Como por vezes há semanas em que parece que decorrem décadas, a possibilidade da zona euro adotar um modelo de mutualização da dívida, até há muito pouco tempo inimaginável, é subitamente uma proposta viável em cima da mesa das negociações em Bruxelas – a mutualização da dívida distribui o risco entre os vários países europeus, através de emissões conjuntas de dívida, o que pode facilitar o acesso ao financiamento europeu por parte dos países com mais dificuldades, mas que também pode acarretar riscos políticos, argumentam alguns especialistas. 

Mark Blythe, autor crítico da ideia de austeridade como uma solução económica, defendeu na revista Foreign Policy que a queda a pique dos mercados bolsistas mostra que os investidores não estão a responder racionalmente à informação, argumentando que esta crise é uma oportunidade para acabar com ideias económicas que ainda “nos atormentam”. Ou seja, a de “que os mercados são ‘eficientes’”. “Os investidores em pânico estão a responder à incerteza, não à informação”.

Para atenuar os efeitos da crise do coronavírus, o Senado norte-americano está na iminência de aprovar o maior resgate de sempre no valor de 2 biliões de dólares, em que vai transferir dinheiro diretamente do Governo para as famílias e indivíduos. “[Barack] Obama não fez isso na crise financeira de 2008”, frisa João Rodrigues. “É um Presidente republicano que faz uma coisa mais ousada do que um Presidente democrata.

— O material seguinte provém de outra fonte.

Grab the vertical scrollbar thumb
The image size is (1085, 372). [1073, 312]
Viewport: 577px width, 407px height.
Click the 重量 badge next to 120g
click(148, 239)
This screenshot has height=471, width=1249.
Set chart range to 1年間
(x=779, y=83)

Ao mesmo tempo, este Presidente andou a ignorar a doença durante demasiado tempo”. Nos Estados Unidos, “o keynesianismo está sempre presente em momentos de crise”. 

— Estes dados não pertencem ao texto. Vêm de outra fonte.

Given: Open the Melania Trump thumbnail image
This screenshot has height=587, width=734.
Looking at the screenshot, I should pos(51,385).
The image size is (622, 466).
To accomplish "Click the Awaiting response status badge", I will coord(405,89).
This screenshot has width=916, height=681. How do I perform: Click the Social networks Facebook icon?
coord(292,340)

Mas a recessão terá efeitos diferentes, conforme os Estados, com maiores prejuízos para os países periféricos.  Dois “casos extremos” dados por João Rodrigues: Portugal e Itália. “Do ponto do impacto do vírus, são dois países que partilham circunstâncias muito semelhantes. Basicamente são dois países estagnados há duas décadas, desde a adesão ao euro. Com níveis de investimento reduzidíssimos, com recuos de décadas na capacidade de investimento”.

E acrescenta Nuno Teles: “Para lá das medidas expansionistas  do lado da política monetária que estabilizam o sistema financeiro europeu, principal preocupação do BCE, a UE não tem instrumentos nem a vontade política para qualquer apoio que favoreça quem mais precisa”.

Discussões macroeconómicas à parte, a recessão atingirá sobretudo as pessoas. No auge da ainda muito viva crise em Portugal, os níveis de emigração atingiram as 500 mil pessoas. “Portugal esteve em crise justamente no momento em que deveria entrar no mercado de trabalho e começar os estudos universitários. Anos depois, com licenciatura e mestrados completados (para os quais tive que pedir empréstimos), encontro-me no mesmo desespero que me encontrava nessa altura”, disse ao i Sara Roque, emigrante portuguesa em Berlim. “Sinto que, pelo menos em Portugal, essa crise nunca terminou”, continuou. 

Sara tinha uma proposta de trabalho que envolveu “preparação e deslocações” que foram pagas do seu próprio bolso. Foi aceite, mas tudo pode estar em causa com a crise desencadeada pela pandemia. “Rapidamente foi tudo substituído por um ‘ficámos sem possibilidade para te empregar devido à realocação de fundos para a atual crise’”, confidenciou. “Tenho muitos amigos que se encontram na mesma situação”.